Sensitivity of soil C loss to temperature sensitivity algorithms that vary with soil C lability

Soil C stocks are sensitive to changes in temperature and it is commonly believed that even minor increases in temperature may lead to large releases of C from soils to the atmosphere. Most of this thought is based on short- term incubation data and model output that implicitly assumes soil C pools are comprised of organic matter fractions with uniform temperature sensitivities. Several lines of evidence suggest that resistant soil C fractions are more sensitive to temperature than resistant soil C fractions, but carbon cycle models typically apply equal sensitivity for both labile and resistant fractions.

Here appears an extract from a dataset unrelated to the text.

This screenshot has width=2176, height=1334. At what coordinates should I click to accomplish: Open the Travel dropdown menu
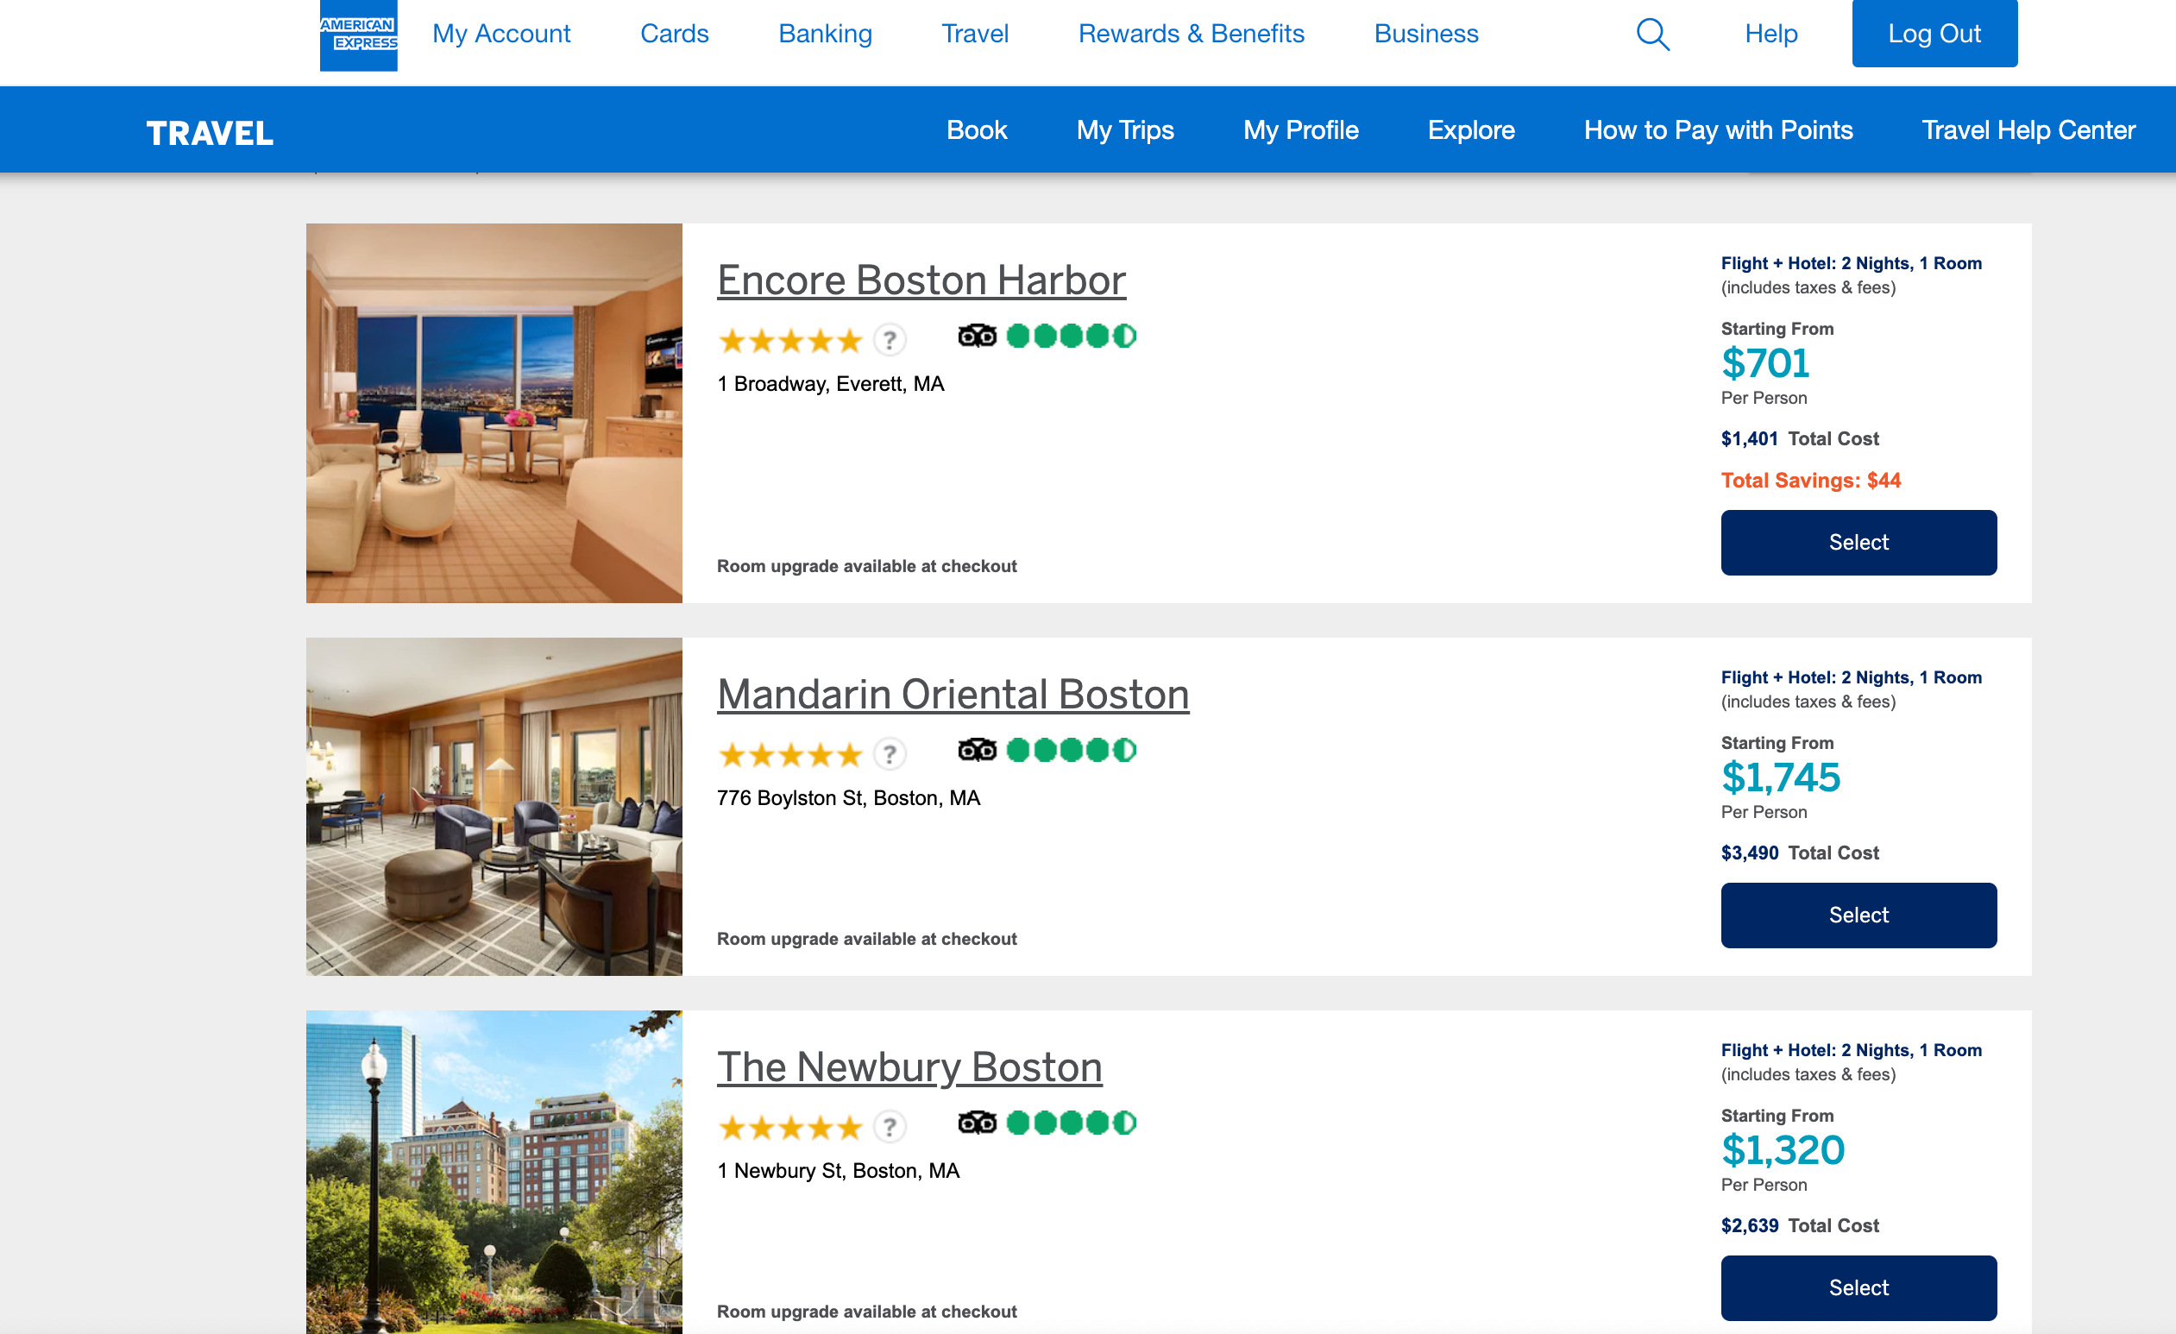click(x=973, y=34)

Based on long-term soil C and 13C laboratory incubation data, we have derived three new temperature response functions that account for differential temperature sensitivities of labile and resistant soil C - one with a direct relationship between soil C resistance to decomposition and temperature sensitivity, and two with curvilinear relationships in which increasing sensitivity responses are transient (i.e., limited to a fraction of the resistant soil C). We test these algorithms against independent laboratory measurements and field soil respiration measurements. We then evaluate predictions of these algorithms against those with uniform temperature sensitivities across different soil C pools. Our preliminary results indicate that the three models are all capable of accurately modeling soil CO2 fluxes in the field, but that the algorithms with a soil C lability-dependant temperature sensitivity most accurately model laboratory responses and predict substantially larger reductions in soil C stocks with a changing climate.